Required work: The answer must be an exact reproduction of the lines from the start of the records below through the line containing "Click the CVC card hint icon", and nothing more.

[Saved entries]
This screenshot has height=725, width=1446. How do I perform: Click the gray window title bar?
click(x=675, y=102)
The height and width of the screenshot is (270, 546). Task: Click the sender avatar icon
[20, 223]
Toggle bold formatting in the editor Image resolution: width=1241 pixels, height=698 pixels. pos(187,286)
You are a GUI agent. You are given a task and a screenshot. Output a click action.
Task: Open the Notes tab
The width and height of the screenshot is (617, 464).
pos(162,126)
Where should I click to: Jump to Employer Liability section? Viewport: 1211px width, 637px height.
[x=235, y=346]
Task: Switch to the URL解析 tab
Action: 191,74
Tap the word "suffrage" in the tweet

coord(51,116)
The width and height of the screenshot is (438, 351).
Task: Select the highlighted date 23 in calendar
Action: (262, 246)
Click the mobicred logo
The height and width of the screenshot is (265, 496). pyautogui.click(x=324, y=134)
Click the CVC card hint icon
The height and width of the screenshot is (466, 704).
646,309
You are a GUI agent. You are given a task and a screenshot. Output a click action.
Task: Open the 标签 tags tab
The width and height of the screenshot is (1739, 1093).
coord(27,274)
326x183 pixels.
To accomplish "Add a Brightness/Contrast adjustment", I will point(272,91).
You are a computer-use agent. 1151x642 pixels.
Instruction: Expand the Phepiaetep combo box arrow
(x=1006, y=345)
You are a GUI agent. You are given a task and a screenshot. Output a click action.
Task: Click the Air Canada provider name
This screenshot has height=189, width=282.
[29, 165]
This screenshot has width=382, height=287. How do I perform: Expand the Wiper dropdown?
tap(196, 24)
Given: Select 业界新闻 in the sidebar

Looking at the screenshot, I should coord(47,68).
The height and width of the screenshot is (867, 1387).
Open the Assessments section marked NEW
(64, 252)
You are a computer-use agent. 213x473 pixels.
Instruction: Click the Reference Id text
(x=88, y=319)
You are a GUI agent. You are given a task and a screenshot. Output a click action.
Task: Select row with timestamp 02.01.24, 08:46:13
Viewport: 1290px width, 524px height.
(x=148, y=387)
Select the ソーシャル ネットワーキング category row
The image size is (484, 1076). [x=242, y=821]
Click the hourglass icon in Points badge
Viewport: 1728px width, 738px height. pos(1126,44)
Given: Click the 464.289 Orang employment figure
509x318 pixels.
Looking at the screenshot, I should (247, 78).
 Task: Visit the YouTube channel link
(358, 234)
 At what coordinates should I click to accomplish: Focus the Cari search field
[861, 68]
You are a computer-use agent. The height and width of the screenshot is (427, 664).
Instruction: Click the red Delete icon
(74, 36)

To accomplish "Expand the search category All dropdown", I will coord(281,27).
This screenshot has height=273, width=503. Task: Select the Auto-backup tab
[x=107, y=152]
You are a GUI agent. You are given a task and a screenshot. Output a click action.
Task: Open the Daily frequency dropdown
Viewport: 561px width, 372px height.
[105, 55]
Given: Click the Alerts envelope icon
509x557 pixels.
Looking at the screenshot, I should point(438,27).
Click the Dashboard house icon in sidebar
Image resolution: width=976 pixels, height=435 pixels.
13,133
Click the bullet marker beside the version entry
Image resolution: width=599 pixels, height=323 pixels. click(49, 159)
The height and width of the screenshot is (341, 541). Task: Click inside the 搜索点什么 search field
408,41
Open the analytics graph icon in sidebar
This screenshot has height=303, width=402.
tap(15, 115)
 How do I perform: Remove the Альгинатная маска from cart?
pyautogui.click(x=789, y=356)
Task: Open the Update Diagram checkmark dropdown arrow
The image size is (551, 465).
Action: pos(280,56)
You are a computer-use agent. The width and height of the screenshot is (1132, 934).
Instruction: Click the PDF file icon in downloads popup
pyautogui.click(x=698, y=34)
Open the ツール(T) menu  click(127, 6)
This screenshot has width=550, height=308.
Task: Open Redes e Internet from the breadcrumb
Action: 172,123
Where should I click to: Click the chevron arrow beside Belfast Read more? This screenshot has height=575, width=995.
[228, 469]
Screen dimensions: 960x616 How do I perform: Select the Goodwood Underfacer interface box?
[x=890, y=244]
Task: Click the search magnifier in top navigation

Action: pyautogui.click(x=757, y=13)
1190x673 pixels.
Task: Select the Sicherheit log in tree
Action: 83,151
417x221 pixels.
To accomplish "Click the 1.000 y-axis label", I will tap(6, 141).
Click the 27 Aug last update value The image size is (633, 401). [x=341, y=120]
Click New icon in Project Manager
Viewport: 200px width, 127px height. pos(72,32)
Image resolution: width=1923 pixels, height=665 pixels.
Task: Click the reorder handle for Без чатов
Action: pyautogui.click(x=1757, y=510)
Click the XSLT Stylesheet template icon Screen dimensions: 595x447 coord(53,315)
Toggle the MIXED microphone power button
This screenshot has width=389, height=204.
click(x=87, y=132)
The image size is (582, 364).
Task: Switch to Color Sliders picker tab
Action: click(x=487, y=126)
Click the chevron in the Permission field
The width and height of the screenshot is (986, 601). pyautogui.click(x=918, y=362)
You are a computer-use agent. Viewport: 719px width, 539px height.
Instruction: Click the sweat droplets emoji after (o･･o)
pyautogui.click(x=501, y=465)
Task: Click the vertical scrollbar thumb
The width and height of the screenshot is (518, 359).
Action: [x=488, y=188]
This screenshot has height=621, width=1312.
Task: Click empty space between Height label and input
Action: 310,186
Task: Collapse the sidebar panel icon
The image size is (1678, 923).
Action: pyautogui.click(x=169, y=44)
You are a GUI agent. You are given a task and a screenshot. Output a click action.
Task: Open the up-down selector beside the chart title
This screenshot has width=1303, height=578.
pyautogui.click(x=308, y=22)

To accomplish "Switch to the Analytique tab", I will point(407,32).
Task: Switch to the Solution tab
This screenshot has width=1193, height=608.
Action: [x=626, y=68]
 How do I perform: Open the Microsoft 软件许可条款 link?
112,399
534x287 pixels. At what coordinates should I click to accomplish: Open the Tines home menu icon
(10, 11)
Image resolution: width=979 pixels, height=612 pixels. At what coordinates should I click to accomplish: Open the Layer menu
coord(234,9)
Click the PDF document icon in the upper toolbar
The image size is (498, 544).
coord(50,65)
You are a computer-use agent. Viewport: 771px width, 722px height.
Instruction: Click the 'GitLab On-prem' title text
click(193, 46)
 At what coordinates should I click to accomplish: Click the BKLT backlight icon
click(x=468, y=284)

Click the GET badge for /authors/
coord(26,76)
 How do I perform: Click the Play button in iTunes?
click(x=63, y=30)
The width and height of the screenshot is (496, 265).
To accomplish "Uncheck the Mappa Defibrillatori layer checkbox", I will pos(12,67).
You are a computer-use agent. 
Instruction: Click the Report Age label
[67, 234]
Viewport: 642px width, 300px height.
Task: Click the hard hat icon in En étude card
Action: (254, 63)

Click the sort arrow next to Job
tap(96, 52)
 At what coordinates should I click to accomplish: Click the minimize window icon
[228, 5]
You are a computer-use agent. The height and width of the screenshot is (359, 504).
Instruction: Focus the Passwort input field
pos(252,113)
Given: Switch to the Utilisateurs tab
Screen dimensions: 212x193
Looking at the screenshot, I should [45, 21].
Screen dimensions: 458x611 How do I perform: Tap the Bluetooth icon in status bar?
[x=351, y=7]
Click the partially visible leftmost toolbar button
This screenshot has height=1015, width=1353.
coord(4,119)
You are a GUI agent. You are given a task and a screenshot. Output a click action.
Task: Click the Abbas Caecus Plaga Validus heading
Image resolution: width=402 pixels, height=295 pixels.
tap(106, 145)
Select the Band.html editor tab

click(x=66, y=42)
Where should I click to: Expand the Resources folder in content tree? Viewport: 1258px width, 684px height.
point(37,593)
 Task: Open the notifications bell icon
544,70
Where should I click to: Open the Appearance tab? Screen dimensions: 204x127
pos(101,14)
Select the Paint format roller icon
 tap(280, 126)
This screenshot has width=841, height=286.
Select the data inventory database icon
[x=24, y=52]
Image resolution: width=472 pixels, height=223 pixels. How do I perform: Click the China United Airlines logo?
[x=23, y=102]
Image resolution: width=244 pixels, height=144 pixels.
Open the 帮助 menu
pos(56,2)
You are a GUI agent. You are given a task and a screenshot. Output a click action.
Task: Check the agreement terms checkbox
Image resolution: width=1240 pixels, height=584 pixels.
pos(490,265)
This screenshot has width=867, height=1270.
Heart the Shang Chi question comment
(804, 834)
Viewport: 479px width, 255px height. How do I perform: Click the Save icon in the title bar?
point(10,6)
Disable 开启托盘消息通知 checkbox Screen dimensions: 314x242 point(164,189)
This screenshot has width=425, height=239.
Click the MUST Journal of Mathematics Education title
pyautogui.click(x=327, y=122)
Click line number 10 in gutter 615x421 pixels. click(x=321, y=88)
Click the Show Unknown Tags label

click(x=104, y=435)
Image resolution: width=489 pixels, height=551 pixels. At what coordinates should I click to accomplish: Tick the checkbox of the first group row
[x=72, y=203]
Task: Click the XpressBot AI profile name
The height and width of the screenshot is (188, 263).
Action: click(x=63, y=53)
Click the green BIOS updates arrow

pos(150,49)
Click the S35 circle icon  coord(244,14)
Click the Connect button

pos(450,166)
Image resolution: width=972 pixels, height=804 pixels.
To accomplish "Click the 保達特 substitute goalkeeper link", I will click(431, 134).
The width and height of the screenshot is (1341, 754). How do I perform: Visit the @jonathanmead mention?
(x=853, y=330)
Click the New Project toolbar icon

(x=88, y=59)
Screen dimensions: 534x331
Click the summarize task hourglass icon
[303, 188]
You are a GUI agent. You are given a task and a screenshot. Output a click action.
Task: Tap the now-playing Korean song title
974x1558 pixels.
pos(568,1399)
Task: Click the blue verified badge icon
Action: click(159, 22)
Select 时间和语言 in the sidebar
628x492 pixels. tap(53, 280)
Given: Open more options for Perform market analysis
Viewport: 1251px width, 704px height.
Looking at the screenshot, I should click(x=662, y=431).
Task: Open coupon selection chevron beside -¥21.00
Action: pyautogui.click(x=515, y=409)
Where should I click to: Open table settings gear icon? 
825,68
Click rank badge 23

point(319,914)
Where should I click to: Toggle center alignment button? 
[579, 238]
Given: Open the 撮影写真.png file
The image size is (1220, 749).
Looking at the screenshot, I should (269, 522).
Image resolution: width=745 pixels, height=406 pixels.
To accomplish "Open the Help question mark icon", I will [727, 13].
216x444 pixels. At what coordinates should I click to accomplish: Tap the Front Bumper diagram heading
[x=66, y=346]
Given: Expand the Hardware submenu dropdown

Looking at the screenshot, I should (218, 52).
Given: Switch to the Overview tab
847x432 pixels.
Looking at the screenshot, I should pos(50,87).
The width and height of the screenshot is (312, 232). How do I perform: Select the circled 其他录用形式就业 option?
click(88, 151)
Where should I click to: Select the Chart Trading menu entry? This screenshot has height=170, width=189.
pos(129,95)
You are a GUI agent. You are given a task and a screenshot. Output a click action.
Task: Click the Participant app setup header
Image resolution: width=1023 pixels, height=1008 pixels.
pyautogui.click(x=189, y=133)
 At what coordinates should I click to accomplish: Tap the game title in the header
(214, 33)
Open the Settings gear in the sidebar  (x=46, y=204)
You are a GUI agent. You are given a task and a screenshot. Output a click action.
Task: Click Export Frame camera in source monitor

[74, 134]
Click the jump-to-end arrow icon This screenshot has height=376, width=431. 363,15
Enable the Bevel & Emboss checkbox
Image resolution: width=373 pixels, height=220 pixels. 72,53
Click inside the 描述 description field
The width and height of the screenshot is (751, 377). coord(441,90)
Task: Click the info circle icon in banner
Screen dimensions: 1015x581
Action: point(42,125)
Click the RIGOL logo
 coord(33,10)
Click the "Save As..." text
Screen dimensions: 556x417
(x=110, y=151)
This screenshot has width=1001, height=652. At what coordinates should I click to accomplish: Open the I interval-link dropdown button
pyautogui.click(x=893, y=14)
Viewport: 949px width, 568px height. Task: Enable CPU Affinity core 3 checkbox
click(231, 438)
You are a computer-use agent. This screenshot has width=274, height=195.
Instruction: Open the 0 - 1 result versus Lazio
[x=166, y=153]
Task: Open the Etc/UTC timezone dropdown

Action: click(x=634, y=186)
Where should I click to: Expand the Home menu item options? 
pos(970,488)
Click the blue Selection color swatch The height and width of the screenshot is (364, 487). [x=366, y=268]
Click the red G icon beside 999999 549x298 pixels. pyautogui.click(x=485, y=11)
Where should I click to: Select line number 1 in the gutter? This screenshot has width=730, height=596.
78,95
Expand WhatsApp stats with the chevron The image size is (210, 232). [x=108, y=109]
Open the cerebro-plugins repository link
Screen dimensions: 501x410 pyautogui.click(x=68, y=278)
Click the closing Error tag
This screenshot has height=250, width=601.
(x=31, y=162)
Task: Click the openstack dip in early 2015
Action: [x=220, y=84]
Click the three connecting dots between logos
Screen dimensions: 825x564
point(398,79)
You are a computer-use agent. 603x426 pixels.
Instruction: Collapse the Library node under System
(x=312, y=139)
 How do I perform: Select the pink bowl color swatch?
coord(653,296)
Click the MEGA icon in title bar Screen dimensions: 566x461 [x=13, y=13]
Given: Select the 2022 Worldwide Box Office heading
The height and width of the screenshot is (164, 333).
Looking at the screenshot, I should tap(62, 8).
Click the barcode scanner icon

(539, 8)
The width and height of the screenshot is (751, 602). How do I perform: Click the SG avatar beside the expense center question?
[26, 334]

Task solution:
This screenshot has height=725, width=1446. How do I perform: Click the gray window title bar?
click(x=675, y=102)
The height and width of the screenshot is (270, 546). Task: Click the sender avatar icon
[20, 223]
Toggle bold formatting in the editor Image resolution: width=1241 pixels, height=698 pixels. pos(187,286)
You are a GUI agent. You are given a task and a screenshot. Output a click action.
Task: Open the Notes tab
The width and height of the screenshot is (617, 464).
pos(162,126)
Where should I click to: Jump to Employer Liability section? Viewport: 1211px width, 637px height.
[x=235, y=346]
Task: Switch to the URL解析 tab
Action: 191,74
Tap the word "suffrage" in the tweet

coord(51,116)
The width and height of the screenshot is (438, 351).
Task: Select the highlighted date 23 in calendar
Action: (262, 246)
Click the mobicred logo
The height and width of the screenshot is (265, 496). pyautogui.click(x=324, y=134)
Click the CVC card hint icon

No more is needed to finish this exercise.